**EXERCISE PROMPT**
Please output each entry in the material beneath exactly as shown.

**THE INPUT**
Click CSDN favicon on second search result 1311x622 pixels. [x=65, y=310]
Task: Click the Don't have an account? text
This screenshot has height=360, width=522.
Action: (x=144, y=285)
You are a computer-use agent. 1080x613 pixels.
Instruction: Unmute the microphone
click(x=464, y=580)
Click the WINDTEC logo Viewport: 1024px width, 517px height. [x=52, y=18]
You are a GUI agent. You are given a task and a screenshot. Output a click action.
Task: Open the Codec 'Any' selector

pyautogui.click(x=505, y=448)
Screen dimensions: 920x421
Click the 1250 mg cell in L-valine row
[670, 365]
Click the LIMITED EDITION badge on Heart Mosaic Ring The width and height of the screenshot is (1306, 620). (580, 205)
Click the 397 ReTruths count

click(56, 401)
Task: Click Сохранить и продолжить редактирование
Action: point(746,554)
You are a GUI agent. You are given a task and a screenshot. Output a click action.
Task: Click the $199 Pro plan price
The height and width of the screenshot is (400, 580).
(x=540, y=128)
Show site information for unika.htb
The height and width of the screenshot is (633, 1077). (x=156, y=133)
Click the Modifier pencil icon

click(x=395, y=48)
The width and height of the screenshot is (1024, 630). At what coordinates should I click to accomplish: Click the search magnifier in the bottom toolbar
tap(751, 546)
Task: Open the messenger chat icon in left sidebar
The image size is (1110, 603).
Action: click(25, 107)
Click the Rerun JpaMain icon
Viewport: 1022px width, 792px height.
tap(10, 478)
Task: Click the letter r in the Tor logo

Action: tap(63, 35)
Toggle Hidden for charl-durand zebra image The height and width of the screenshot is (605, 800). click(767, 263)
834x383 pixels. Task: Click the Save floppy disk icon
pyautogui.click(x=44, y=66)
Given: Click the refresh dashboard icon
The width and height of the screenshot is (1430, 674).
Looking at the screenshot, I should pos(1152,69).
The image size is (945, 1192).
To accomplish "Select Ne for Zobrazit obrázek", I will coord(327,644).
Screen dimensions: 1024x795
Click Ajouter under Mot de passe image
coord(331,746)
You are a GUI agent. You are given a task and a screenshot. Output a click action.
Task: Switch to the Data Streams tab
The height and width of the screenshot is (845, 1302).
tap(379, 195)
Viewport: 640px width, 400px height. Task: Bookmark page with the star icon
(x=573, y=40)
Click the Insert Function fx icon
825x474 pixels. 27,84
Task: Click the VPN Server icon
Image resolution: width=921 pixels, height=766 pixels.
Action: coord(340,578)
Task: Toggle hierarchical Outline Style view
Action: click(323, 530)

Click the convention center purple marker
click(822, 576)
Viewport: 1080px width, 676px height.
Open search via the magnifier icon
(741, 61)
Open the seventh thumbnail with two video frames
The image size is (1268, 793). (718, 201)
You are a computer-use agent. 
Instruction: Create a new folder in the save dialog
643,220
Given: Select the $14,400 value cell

**REPLY**
Click CSDN favicon on second search result 1311x622 pixels. [x=65, y=310]
Task: Click the Don't have an account? text
This screenshot has height=360, width=522.
Action: (x=144, y=285)
You are a computer-use agent. 1080x613 pixels.
Instruction: Unmute the microphone
click(x=464, y=580)
Click the WINDTEC logo Viewport: 1024px width, 517px height. [x=52, y=18]
You are a GUI agent. You are given a task and a screenshot. Output a click action.
Task: Open the Codec 'Any' selector

pyautogui.click(x=505, y=448)
Screen dimensions: 920x421
Click the 1250 mg cell in L-valine row
[670, 365]
Click the LIMITED EDITION badge on Heart Mosaic Ring The width and height of the screenshot is (1306, 620). (580, 205)
Click the 397 ReTruths count

click(56, 401)
Task: Click Сохранить и продолжить редактирование
Action: point(746,554)
You are a GUI agent. You are given a task and a screenshot. Output a click action.
Task: Click the $199 Pro plan price
The height and width of the screenshot is (400, 580).
(x=540, y=128)
Show site information for unika.htb
The height and width of the screenshot is (633, 1077). (x=156, y=133)
Click the Modifier pencil icon

click(x=395, y=48)
The width and height of the screenshot is (1024, 630). At what coordinates should I click to accomplish: Click the search magnifier in the bottom toolbar
tap(751, 546)
Task: Open the messenger chat icon in left sidebar
The image size is (1110, 603).
Action: click(25, 107)
Click the Rerun JpaMain icon
Viewport: 1022px width, 792px height.
tap(10, 478)
Task: Click the letter r in the Tor logo

Action: tap(63, 35)
Toggle Hidden for charl-durand zebra image The height and width of the screenshot is (605, 800). click(767, 263)
834x383 pixels. Task: Click the Save floppy disk icon
pyautogui.click(x=44, y=66)
Given: Click the refresh dashboard icon
The width and height of the screenshot is (1430, 674).
Looking at the screenshot, I should pos(1152,69).
The image size is (945, 1192).
To accomplish "Select Ne for Zobrazit obrázek", I will coord(327,644).
Screen dimensions: 1024x795
Click Ajouter under Mot de passe image
coord(331,746)
You are a GUI agent. You are given a task and a screenshot. Output a click action.
Task: Switch to the Data Streams tab
The height and width of the screenshot is (845, 1302).
tap(379, 195)
Viewport: 640px width, 400px height. Task: Bookmark page with the star icon
(x=573, y=40)
Click the Insert Function fx icon
825x474 pixels. 27,84
Task: Click the VPN Server icon
Image resolution: width=921 pixels, height=766 pixels.
Action: coord(340,578)
Task: Toggle hierarchical Outline Style view
Action: click(323, 530)

Click the convention center purple marker
click(822, 576)
Viewport: 1080px width, 676px height.
Open search via the magnifier icon
(741, 61)
Open the seventh thumbnail with two video frames
The image size is (1268, 793). (718, 201)
You are a computer-use agent. 
Instruction: Create a new folder in the save dialog
643,220
Given: Select the $14,400 value cell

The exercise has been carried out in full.